> I'm not opposed to merging the test change, but I couldn't figure out
> where in C the implicit conversion was coming from: as far as I can
> tell the macros don't introduce any (it's "return _float16 *
> _float16"), I'd had the patch open since last night but couldn't
> figure it out.
> 
> We get a bunch of half->single->half converting in the generated
> assembly that smelled like we had a bug somewhere else, sorry if I'm
> just missing something...

Yes, good point, my explanation was wrong again.

What really (TM) happens is that the equality comparison, in presence
of _Float16 emulation(!), performs an extension to float/double for its
arguments.

So
  if (res != r * q)
is
  if ((float)res (float)!= (float)(r * q))

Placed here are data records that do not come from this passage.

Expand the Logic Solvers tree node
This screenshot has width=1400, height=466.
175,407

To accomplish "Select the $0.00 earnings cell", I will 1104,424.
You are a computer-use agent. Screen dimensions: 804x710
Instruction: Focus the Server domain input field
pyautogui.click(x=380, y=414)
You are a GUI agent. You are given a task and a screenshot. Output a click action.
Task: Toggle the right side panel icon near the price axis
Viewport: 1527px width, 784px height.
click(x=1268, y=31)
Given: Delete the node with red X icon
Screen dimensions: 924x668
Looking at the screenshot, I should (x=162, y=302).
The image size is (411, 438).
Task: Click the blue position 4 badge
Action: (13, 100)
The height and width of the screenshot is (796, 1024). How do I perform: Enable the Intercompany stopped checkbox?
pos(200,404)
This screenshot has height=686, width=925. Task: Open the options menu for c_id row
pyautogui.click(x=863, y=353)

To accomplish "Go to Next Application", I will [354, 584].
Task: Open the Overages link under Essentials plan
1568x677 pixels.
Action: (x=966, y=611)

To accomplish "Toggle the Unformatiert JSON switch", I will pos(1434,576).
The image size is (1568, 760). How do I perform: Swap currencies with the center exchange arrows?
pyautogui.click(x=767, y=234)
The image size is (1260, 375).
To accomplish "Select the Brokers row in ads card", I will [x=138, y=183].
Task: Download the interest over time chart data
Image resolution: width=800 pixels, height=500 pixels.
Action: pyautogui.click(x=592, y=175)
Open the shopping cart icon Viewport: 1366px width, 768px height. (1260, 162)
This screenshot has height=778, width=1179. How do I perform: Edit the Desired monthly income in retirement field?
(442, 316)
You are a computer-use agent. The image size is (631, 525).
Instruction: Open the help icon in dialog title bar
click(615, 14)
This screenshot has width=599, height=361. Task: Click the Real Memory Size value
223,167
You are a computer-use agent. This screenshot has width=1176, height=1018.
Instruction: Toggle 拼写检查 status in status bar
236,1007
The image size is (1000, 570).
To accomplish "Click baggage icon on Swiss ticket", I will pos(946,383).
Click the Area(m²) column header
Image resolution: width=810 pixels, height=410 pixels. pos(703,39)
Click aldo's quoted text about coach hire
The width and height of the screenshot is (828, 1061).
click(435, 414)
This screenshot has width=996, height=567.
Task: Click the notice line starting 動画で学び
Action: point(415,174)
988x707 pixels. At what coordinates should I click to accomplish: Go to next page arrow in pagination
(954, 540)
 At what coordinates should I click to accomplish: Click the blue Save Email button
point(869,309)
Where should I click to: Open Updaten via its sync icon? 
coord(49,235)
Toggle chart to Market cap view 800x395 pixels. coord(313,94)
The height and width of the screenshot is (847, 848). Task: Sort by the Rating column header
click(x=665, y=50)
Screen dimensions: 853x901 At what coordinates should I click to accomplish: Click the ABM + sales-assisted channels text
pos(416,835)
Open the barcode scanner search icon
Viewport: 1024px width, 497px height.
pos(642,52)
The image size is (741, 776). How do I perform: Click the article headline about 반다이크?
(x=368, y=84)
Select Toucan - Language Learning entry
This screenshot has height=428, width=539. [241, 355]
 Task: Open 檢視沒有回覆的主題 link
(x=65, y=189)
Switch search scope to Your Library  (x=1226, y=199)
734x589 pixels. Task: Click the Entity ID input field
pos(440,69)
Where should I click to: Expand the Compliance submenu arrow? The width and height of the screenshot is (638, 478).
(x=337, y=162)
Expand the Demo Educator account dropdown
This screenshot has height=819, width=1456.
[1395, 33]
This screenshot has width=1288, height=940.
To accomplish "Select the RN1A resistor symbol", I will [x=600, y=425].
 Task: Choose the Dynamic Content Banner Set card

Now, (r * q) is also implicitly computed in float.  Because the
comparison requires a float argument, there is no intermediate conversion
back to _Float16 and the value is more accurate than it would be in
_Float16.
res, however, despite being calculated in float as well, is converted
to _Float16 for the function return or rather the assignment to "res".
Therefore it is less accurate than (r * q) and the comparison fails.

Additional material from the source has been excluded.